About This HTML Issue
In URLs, special characters that aren’t part of the standard allowed set must be represented using percent-encoding (also called URL encoding). This works by replacing the character with a % followed by two hexadecimal digits representing its byte value — for example, a space becomes %20, and an ampersand becomes %26. Because % itself serves as the escape character in this scheme, any bare % that isn’t followed by two hexadecimal digits creates an ambiguous, invalid URL.
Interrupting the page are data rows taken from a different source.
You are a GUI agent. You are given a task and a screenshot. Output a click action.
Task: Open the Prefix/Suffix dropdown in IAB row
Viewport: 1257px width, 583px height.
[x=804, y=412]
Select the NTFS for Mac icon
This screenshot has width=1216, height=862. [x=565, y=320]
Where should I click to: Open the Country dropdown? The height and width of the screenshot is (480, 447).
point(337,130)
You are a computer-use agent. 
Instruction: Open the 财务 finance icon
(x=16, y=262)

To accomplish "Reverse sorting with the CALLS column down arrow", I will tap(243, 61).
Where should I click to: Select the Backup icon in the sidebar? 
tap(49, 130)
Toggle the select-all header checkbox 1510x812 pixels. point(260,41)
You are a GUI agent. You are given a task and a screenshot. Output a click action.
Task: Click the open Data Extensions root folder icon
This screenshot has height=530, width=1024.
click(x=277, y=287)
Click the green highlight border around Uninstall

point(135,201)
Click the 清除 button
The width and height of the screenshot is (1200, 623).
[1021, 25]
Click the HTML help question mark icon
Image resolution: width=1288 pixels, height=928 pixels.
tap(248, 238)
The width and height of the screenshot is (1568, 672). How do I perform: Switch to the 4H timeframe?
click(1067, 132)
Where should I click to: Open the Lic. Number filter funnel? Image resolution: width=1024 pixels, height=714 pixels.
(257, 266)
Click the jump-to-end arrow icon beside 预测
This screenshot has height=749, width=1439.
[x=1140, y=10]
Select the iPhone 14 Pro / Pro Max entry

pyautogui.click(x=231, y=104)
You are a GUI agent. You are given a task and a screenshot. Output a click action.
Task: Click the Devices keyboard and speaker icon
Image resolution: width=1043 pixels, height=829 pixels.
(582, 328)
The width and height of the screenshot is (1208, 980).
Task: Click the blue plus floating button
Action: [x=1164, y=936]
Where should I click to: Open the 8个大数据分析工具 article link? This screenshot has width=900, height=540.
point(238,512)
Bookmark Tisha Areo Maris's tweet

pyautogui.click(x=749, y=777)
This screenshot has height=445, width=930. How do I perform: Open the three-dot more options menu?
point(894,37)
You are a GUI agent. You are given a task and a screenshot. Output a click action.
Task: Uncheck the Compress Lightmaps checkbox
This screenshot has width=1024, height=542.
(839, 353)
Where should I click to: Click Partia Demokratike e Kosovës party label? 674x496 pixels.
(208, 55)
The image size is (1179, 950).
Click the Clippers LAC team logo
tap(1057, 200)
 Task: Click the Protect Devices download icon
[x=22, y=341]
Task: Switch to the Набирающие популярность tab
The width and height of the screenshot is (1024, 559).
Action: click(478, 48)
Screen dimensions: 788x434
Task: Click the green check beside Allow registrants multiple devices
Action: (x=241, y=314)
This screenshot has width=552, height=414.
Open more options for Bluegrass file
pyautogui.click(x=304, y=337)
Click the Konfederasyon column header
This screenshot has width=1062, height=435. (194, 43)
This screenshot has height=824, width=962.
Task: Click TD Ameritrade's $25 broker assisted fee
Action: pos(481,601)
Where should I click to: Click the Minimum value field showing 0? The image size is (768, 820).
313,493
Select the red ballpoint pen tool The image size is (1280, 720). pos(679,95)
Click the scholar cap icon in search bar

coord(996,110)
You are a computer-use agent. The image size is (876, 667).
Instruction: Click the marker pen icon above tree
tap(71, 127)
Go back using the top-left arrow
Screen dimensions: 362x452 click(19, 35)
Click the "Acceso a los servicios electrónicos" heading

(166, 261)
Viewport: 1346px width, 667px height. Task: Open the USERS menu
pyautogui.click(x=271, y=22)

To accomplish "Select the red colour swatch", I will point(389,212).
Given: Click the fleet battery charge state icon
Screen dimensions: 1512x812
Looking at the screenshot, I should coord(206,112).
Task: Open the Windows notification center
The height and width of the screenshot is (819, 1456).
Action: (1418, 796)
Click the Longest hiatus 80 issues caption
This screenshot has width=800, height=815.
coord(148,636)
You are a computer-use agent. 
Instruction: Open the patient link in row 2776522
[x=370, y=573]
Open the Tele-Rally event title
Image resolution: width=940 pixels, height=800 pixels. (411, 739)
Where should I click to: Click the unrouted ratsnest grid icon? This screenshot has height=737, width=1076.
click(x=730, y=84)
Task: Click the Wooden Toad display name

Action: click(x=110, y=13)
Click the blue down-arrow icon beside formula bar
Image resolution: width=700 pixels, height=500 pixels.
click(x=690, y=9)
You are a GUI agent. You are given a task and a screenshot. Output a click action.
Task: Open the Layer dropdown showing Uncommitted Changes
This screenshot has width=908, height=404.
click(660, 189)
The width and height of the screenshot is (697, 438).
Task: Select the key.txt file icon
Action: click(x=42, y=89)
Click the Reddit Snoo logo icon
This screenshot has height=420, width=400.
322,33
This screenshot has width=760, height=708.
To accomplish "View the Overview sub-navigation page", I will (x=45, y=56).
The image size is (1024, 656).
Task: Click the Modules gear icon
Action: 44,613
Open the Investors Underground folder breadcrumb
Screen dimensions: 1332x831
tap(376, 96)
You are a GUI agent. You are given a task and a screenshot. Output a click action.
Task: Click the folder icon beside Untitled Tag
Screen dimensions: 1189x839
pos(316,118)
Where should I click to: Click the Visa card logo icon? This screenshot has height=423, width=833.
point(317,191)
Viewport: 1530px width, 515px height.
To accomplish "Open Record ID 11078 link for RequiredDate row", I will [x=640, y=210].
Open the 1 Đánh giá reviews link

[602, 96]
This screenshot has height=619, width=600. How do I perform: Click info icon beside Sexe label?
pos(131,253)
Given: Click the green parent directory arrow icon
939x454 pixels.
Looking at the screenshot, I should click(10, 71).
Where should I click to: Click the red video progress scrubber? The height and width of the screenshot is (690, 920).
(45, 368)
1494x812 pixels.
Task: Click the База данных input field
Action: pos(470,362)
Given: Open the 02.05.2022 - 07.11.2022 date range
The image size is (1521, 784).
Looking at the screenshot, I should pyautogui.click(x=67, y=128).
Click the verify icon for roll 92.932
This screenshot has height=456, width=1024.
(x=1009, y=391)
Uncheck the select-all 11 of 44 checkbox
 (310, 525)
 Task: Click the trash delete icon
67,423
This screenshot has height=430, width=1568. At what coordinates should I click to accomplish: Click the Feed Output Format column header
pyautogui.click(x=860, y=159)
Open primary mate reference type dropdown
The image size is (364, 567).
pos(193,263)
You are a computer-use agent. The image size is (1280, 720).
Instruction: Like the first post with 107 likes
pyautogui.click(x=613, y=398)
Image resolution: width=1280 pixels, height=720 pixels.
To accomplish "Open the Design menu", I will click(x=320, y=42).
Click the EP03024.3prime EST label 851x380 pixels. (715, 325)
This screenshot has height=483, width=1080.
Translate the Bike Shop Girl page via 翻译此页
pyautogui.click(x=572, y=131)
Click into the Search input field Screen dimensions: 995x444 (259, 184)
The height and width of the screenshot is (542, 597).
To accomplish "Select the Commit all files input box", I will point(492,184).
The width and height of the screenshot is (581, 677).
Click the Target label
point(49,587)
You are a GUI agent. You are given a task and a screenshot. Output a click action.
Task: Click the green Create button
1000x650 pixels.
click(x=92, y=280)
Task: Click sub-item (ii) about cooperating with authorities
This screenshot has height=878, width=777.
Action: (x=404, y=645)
When the W3C validator encounters a src attribute containing a % not followed by two valid hex digits, it cannot determine the intended character and reports the error. This issue typically arises in two scenarios:
-
A literal percent sign in the URL — for instance, a query parameter like
?width=48%where the%is meant as an actual percent symbol. The%must be encoded as%25. -
Incomplete or corrupted percent-encoding — such as
%2instead of%20, or%GZwhere the characters after%aren’t valid hexadecimal digits (only0–9andA–F/a–fare valid).
Why this matters
- Browser inconsistency: While many browsers try to handle malformed URLs gracefully, behavior varies. Some browsers may misinterpret the intended resource path, leading to broken images or unexpected requests.
- Standards compliance: The URL Living Standard and RFC 3986 define strict rules for percent-encoding. Invalid URLs violate these standards.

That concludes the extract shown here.